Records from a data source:
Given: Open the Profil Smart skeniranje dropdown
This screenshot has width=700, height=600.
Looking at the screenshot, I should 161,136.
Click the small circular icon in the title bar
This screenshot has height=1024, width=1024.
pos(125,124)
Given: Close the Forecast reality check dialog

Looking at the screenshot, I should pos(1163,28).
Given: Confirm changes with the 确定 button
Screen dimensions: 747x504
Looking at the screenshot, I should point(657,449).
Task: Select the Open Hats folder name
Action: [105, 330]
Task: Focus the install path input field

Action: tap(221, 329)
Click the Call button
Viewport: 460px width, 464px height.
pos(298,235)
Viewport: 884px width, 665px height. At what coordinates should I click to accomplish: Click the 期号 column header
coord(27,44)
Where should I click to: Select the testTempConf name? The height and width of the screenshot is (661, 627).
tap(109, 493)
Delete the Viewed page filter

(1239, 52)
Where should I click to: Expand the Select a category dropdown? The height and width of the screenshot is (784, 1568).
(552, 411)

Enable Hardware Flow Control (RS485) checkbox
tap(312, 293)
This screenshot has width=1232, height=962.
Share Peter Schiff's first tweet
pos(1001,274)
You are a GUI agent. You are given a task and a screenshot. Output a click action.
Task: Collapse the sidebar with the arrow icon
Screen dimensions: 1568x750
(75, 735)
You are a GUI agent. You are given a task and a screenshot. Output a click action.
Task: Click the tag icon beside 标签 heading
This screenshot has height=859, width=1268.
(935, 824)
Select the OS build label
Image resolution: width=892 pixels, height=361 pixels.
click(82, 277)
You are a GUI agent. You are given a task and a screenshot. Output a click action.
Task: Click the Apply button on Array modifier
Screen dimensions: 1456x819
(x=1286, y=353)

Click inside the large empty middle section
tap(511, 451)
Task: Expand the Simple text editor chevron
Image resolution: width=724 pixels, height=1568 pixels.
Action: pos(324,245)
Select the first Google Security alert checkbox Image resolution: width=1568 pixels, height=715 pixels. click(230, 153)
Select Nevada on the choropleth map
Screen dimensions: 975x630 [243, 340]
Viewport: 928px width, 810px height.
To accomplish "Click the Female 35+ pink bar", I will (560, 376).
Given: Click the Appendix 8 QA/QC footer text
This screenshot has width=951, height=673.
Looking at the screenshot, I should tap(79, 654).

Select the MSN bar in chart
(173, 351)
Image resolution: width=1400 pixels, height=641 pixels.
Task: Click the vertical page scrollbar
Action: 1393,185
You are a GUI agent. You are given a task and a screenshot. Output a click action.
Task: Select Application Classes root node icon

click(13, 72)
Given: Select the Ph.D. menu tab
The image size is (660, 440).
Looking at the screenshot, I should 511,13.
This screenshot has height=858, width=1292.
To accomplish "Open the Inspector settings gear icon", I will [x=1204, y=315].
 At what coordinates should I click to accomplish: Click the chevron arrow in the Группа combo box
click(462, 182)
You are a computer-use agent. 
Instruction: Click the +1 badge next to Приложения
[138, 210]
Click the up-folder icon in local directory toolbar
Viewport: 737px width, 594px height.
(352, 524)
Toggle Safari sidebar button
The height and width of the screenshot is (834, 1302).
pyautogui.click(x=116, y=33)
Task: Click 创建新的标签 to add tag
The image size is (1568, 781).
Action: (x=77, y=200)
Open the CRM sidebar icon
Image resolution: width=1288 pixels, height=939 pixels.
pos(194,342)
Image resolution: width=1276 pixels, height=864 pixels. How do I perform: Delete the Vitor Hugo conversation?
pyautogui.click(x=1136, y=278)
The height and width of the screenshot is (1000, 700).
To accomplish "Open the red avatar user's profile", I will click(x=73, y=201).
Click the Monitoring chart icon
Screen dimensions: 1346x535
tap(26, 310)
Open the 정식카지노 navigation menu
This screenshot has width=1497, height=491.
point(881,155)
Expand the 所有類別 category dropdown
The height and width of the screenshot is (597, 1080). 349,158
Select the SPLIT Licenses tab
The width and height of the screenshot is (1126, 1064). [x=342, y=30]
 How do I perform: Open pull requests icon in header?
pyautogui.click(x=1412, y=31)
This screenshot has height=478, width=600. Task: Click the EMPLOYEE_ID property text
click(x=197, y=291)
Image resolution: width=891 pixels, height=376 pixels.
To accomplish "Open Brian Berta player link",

REQUIRED ACTION:
Wherever a line in the data above holds "button", copy that line.

FINISHED EXERCISE:
Given: Confirm changes with the 确定 button
Click the Call button
Task: Click the Apply button on Array modifier
Toggle Safari sidebar button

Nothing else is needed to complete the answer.